2025年12月9日(火)

 「共に民主党 お前もか!」 統一教会に金で抱き込まれた韓国の政界

韓国の統一教会が公開した特別メッセージを発表した日の韓鶴子総裁(出典:韓国統一教会)

 ソウル中央地裁で政治資金法及び請託禁止違反容疑で起訴された統一教会の「教主」でもある韓鶴子(ハン・ハッジャ)「世界平和統一家庭連合」総裁と鄭元周(チョン・ウォンジュ)前総裁室長、それに元教団No.2だった尹英鎬(ユン・ヨンホ)前世界本部長らの裁判が始まっているが、裁判の過程で教団が保守系野党「国民の力」だけでなく、与党「共に民主党」の議員らにも金をバラ撒いていた事実が浮かび上がった。

 統一教会の政界工作を追及している特別検察チーム(特検)はこれまでに教団が▲大統領就任式への招待▲カンボジアのメコン川開発計画事業への支援▲朝鮮半島平和のため国連第5事務局のDMZ(非武装地帯)平和公園への誘致▲教育部長官の統一教会関連行事への出席などを請託するため尹錫悦(ユン・ソクヨル)前大統領への選挙資金や金建希(キム・ゴンヒ)夫人への貴金属供与、加えて1億ウォンを献金した権性東(クォン・ソンドン)議員を筆頭に20数人の「国民の力」議員に延べ1億4400万ウォンを献金した事実を掴んでいるが、政界工作を陣頭指揮した尹英鎬前世界本部長が「特検」に対して「文在寅(ムン・ジェイン)前政権の時から「共に民主党」の国会議員にも献金していた」と供述していたことがわかった。

 尹英鎬前世界本部長は当時、文在寅政権とのコネクションを確立するために2018年から2019年にかけて当時現職議員だったA氏に現金4千万ウォンと1千万ウォン相当の時計を渡し、元議員のB氏にも3千万ウォンを手渡したと証言している。

 尹前世界本部長が献金した「共に民主党」にどのような請託を行ったのかは不明だが、2023年4月に教団の幹部、李某「天武院」行政政策室長が党の重責にあったA氏の推薦で「共に民主党」の世界韓人民主会議副議長に起用されていたことが明らかになっている。当時、「共に民主党」の代表は李在明氏で、「天武院」行政政策室長は尹前世界本部長の直属の部下だった。

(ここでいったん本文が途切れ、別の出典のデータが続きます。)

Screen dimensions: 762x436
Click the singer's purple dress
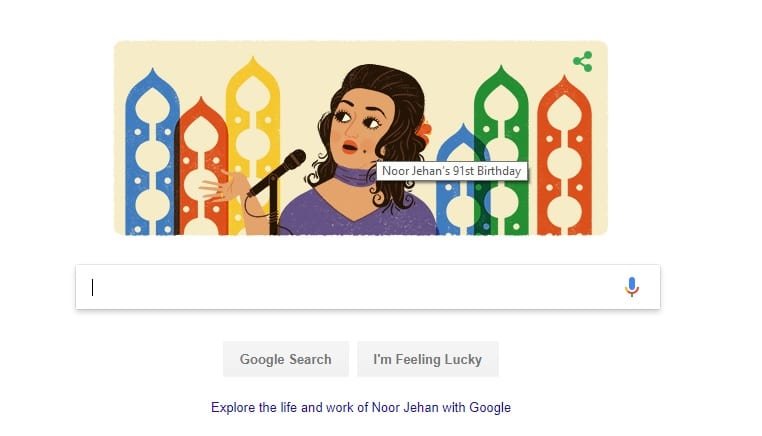tap(357, 215)

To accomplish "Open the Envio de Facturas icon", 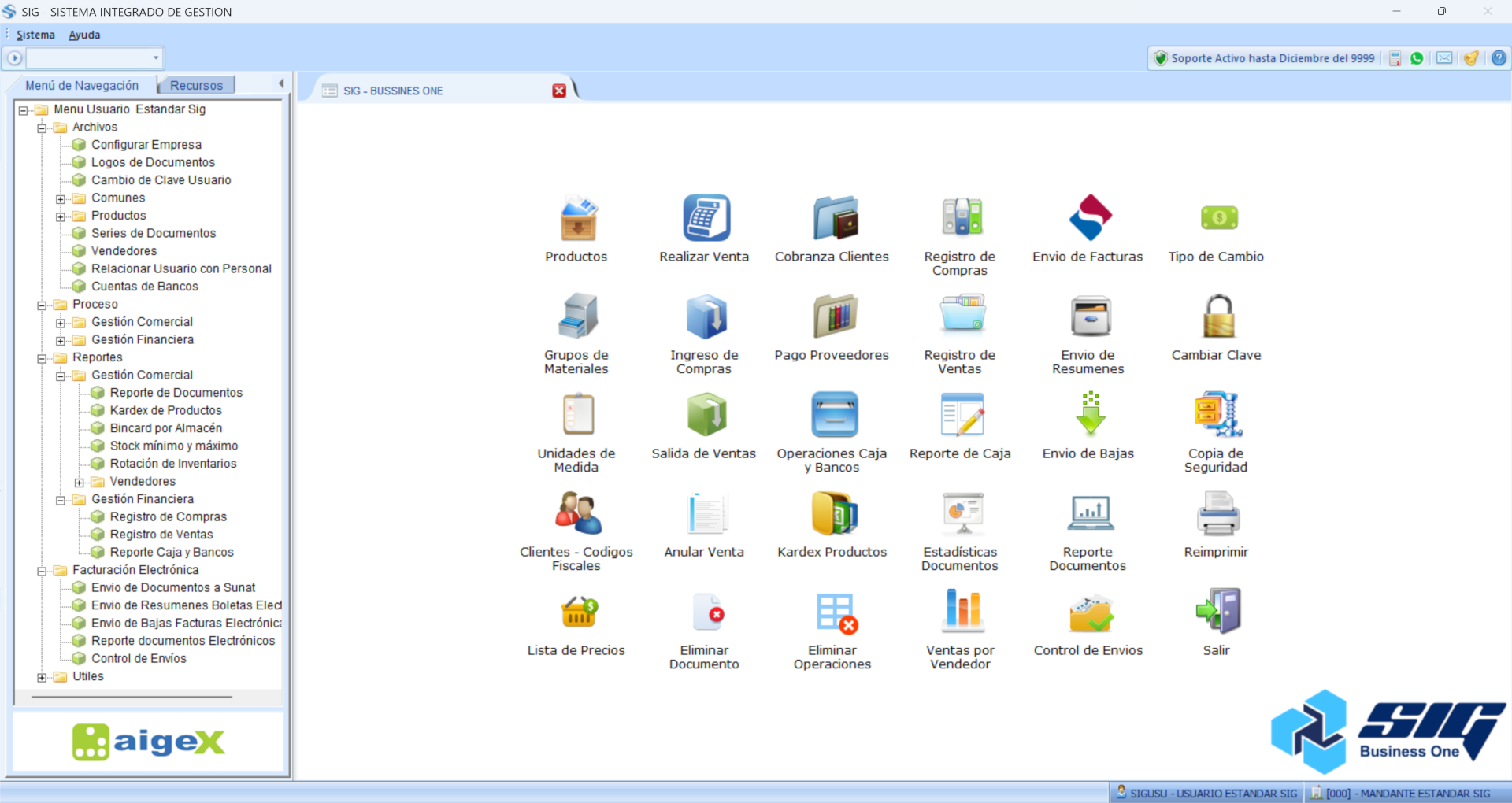I will [1090, 218].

 また、尹前大統領夫妻と教団の仲介役を担った易者、全聖培(チョン・ソンベ)氏の公判では公開された全氏と尹前世界本部長との通話記録によれば、教団が城南市長時代から李在明大統領の再側近だったチョン・ジンサン前党代表室政務調整室長と接触していた事実も判明している。

 尹前世界本部長は5日に行われた自身の裁判で「共に民主党にも何度もアプローチした。(文在寅政権下の)2017年から2021年の間はむしろ民主党との関係が近かった」と、教団と「共に民主とのとの関係について触れ、「現政権の長官級4人と国会議員のリストをすでに『特検』に提出している」と証言している。尹前世界本部長は求刑が宣告される明日の裁判では「共に民主党」に献金した詳細を暴露すると予告している。

 「特検」が入手した尹前世界本部長のメモ帳には、金銭や物資の提供、韓鶴子総裁との会談に関する詳細な記録が含まれているようだ。また、2022年の大統領選挙直前に韓鶴子総裁の「世界平和統一家庭連合」が作成した「VIP贈り物リスト」を「特検」はすでに入手しているが、そこには文在寅政権の長官級要人らを含む与野党の政治家、7人の名前が書かれているとされている。

 韓国のメディアは取材の矛先を教団と「国民の力」との関係から一転、「共に民主党」との関係に向けているが、教団から金を貰った「共に民主党」の議員は少なくとも4人から15人に上ると推定されている。また、教団から資金援助を受けた議員の中には韓鶴子総裁に礼を述べるため教団総本山を訪れた議員も何人かいるようだ。

 「共に民主党」議員が教団から政治資金を受けていた事実を知ってか知らずか、李在明大統領は今日も大統領府で開かれた閣議で趙元哲(チョ・ウォンチョル)法制処長に「政治に介入し、違法資金で奇妙なことをする宗教団体の解散方法を検討するよう指示したが、検討しているのか」と尋ねていた。

 李大統領は1週間前も国務会議で「政教分離は非常に重要な原則であり、宗教団体がこれを破って体系的に政治に介入する事例がある」として日本で統一教会に対して解散命令が出されたことを例に「我々も制度的な対応を真剣に検討しなければならない」と、法務長官らに直接指示していた。

 因みに李大統領から答弁を求められた趙元哲(チョ・ウォンチョル)法制処長は「これは憲法の問題というよりも民法38条を適用する問題で宗教団体が組織的に深刻な違法行為を持続的に行っている場合は解散が可能である」と答えている。

 統一教会の政治献金絡みでは糾弾される一方だった「国民の力」はここぞとばかり「特検」に対して「共に民主党」を徹底的に調査し、真相を解明すべきと、連日声を上げているが、「共に民主党」の内部でも法制委員会に所属している重鎮議員の朴智元(パク・チウォン)議員らが「党が独自に調査をして、実態を明らかにすべき」と党執行部に申し入れている。

 一昔前に「韓国の政治家は皆、泥棒」という言葉が流行ったが、今も与野党を問わず、韓国の政治家は袖下には弱い。